Una ricerca promossa dal Northern Maine Medical Center, dall’Intelligent Health Solutions canadese e dalla University Hospitals of Leicester dimostrerebbe, infatti, che la vicinanza delle turbine disturba notevolmente il sonno e aumenta i livelli di stress, andando a modificare sensibilmente la qualità della vita.

Pensate come possono essere nervosi e ansiogeni gli abitanti di Kibby Mountain, il parco eolico del Maine, uno dei più grandi, che solo lo scorso anno hanno prodotto il 4,5% dell’energia totale di questo stato. I ricercatori, spinti anche dalle proteste della popolazione locale, hanno deciso di studiare due gruppi di persone, simili a livello sociodemografico ma diverse in quanto a vicinanza dalle turbine. All’interno del primo gruppo, quello che abitava a solo un miglio dalle pale eoliche, è emersa una ben peggiore qualità del sonno e maggiori disturbi legati all’ansia rispetto a chi, invece, abitava a debita distanza dall’energia pulita. Tra i residenti vicino alle pale, circa una persona su quattro ha dichiarato di soffrire di depressione e ansia, mentre nessuno del secondo gruppo ha denunciato gli stessi disturbi. Tra i vicini dell’eolico, inoltre, una persona su quattro ha dichiarato di aiutarsi con le pillole per riposare, contro una persona su dieci dei membri del secondo gruppo.

Gli studiosi tendono a dare la colpa all’inquinamento acustico dato dal vento, e si scatena, così la famosa sindrome “not in my backyard“, ovvero, viva le turbine, ma a patto che non stiano vicino a me.
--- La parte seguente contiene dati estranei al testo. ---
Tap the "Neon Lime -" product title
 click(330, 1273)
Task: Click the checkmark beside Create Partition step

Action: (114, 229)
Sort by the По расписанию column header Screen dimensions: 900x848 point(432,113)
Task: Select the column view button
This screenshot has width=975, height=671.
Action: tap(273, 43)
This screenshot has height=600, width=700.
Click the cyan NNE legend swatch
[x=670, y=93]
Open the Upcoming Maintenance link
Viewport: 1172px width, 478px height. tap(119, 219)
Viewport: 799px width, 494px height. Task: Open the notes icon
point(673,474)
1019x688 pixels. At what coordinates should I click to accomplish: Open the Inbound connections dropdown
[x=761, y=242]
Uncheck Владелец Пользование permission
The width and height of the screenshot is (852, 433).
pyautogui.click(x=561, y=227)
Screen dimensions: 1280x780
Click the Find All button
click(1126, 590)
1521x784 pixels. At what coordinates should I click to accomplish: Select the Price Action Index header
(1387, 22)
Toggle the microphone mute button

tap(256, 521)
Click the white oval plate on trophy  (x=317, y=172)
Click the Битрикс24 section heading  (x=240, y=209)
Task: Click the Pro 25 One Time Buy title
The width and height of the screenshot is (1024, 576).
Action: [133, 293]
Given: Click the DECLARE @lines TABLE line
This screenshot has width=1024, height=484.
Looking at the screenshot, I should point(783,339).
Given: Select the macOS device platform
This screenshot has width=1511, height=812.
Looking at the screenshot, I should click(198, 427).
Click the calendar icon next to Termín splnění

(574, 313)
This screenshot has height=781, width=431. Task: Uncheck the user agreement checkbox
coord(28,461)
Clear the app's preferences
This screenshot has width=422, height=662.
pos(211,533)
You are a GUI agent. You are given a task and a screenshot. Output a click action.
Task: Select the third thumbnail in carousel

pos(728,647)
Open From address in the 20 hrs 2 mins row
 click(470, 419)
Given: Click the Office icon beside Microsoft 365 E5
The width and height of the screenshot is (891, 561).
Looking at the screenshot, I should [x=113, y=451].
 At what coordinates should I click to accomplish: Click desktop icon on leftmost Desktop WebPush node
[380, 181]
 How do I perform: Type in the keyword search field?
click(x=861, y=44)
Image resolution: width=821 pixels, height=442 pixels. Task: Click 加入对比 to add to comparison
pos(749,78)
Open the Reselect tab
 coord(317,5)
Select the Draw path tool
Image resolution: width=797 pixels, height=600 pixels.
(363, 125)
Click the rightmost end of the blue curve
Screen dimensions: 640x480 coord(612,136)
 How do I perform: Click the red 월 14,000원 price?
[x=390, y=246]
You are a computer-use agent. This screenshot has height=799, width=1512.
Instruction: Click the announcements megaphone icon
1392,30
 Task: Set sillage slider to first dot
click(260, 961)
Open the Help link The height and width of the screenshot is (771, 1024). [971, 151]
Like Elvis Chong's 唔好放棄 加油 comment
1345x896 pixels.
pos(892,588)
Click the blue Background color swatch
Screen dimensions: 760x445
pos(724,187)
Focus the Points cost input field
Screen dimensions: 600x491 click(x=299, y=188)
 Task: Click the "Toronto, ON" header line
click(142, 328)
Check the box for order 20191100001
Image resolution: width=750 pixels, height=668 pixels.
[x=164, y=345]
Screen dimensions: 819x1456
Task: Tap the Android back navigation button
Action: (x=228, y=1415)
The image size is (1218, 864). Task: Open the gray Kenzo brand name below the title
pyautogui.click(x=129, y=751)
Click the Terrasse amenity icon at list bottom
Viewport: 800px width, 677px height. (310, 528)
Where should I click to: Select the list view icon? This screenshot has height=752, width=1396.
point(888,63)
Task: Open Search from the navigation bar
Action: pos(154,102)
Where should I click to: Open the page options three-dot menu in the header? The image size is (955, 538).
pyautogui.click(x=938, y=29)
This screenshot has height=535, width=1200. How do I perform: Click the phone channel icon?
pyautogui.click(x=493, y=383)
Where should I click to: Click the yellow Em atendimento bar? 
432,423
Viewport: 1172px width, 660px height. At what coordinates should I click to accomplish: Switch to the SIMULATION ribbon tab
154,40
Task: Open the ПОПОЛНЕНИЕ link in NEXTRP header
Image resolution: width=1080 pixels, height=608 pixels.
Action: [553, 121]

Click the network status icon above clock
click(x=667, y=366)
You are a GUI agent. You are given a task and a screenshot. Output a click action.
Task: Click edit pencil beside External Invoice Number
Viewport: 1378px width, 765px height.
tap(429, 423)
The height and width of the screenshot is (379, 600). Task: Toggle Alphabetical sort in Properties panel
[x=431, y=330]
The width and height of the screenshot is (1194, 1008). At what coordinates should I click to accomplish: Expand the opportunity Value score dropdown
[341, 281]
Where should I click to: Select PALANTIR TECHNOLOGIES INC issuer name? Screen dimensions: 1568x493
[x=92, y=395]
La questione è annosa, e a sentire i pro-eolici, in condizioni normali di vento l’emissione sonora della turbina a 100 metri di distanza non supererebbe i 50 decibel (il rumore di una normale conversazione). Esistono per giunta – e ovviamente – linee guida nazionali per l’installazione di turbine eoliche e prima della realizzazione di un impianto sono previsti accurati rilevamenti fonometrici. Ma la questione è aperta ed è probabile che in futuro, soprattutto in alcune zone, verranno rimessi in discussione i parametri di costruzione e le linee guida nazionali per l’installazione di turbine eoliche.

Morale della favola: per evitare che vi girino troppo “le pale”, optate per una casa lontana dalle turbine. E se proprio non potete, mal che vada c’è la sleeping therapy.